Fatimah Hussein, a Minneapolis, MN, native saw the need to help young Muslim girls get access to sports and physical activity at the Brian Coyle Community Center. She saw that most girls would simply sit and watch the boys play sports and wouldn’t get involved. When she asked around she found that a lot of the girls’ parents were not ok with them sharing the gym time with the boys and that stopped many from participating. After this, Hussein started a once per week girls only gym time for girls between 3rd grade and high school. This allowed the girls to get active without the need to wear their modest hijabs because there weren’t any boys around. The girls’ gym time quickly filled up and the need for more space became an issue.
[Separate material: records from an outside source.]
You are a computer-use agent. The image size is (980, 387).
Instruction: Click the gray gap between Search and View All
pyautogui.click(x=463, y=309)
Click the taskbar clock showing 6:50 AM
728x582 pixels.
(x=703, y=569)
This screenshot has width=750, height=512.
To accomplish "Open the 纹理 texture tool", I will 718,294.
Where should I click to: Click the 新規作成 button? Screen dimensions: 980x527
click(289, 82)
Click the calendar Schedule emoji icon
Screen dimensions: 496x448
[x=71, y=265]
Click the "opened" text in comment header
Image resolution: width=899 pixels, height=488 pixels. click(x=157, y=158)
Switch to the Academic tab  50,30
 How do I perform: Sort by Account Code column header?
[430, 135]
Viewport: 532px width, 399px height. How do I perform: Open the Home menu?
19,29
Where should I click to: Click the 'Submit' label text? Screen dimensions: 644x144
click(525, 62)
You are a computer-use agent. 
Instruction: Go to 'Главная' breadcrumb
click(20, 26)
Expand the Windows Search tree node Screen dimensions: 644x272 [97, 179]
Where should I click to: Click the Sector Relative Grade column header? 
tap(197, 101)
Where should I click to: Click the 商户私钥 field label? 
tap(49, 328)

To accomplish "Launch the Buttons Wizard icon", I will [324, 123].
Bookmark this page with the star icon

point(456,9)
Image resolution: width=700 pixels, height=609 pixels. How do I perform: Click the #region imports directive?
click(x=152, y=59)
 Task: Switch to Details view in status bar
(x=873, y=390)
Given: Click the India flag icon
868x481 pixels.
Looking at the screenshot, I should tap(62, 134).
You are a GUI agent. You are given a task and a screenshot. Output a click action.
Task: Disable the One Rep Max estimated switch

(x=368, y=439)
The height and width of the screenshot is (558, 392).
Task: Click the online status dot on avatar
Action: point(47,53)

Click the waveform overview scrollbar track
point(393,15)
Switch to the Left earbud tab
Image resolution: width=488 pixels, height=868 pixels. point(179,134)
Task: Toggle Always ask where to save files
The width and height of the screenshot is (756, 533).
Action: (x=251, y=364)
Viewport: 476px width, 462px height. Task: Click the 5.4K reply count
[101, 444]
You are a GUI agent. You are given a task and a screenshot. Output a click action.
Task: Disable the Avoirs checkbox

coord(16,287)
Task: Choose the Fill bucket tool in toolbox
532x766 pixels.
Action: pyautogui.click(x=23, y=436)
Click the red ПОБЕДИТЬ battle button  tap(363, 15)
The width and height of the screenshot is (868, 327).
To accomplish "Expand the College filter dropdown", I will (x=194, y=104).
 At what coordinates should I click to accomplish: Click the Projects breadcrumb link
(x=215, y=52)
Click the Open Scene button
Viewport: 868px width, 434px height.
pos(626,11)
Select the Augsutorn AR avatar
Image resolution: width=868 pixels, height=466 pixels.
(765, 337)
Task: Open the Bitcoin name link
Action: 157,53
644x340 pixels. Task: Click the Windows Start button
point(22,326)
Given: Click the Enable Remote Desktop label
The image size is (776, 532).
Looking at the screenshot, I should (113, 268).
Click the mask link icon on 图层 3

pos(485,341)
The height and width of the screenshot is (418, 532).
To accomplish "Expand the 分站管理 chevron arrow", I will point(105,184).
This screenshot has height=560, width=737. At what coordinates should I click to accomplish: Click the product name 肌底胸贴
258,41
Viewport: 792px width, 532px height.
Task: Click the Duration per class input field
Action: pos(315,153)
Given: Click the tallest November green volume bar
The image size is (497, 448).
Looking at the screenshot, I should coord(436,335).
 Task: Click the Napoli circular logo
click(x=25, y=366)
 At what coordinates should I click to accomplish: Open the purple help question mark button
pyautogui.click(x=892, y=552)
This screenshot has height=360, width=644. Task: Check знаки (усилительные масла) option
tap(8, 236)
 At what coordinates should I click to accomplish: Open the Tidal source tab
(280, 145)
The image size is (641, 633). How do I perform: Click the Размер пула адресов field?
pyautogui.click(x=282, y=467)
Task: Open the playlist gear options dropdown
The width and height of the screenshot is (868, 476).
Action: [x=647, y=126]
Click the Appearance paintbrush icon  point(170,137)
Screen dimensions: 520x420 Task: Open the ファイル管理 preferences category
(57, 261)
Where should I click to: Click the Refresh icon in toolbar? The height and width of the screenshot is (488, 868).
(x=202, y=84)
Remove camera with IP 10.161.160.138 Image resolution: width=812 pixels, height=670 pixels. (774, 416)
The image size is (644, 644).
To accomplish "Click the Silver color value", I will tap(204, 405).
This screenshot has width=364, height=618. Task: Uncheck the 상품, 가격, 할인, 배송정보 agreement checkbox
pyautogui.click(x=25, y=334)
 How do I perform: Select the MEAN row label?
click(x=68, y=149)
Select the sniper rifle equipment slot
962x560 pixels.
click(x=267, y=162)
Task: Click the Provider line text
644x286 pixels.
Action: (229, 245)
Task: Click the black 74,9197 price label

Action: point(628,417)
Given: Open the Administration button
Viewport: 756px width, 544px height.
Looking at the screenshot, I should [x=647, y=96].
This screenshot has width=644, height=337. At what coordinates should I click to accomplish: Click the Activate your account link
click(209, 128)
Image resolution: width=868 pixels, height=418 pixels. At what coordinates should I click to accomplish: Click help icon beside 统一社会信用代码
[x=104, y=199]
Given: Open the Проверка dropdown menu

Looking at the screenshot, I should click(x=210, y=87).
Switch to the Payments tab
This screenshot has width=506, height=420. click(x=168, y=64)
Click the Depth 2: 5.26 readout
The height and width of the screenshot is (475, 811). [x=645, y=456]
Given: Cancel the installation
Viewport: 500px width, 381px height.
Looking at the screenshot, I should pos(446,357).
Hussein then formed a nonprofit called G.I.R.L.S. (Girls Initiative in Recreation and Leisurely Sports) to expand the girls only gym time to several nights a week and to further research into why the girls weren’t participating. What she found was that most girls didn’t join sports because they simply didn’t have access to the proper clothing: modest clothes that were meant for sports.
From there ASIYA was born. Rather than seek out single gender gym time, Hussein began to prototype sports focused hijabs that would empower Muslim women to seek out athletics without the need to separate themselves. They received a lot of great feedback from the Muslim community right away, highlighting the need to change fabrics to an even lighter fabric to perfect their hijab.
After winning funding through the MN Cup in 2016, ASIYA is now growing fast. They are collaborating with high schools and community sports organizations to offer custom hijabs to attract more Muslim girls to sports programs. They are planning to expand their offerings to include full tunics and other modest active wear ideal for physical activity without compromising religious beliefs. According to Hussein, this is about more than just sports, “Giving Muslim girls access to athletics empowers them by showing that they don’t have to spectate, they can be the team captains, the star players and the leaders of tomorrow.”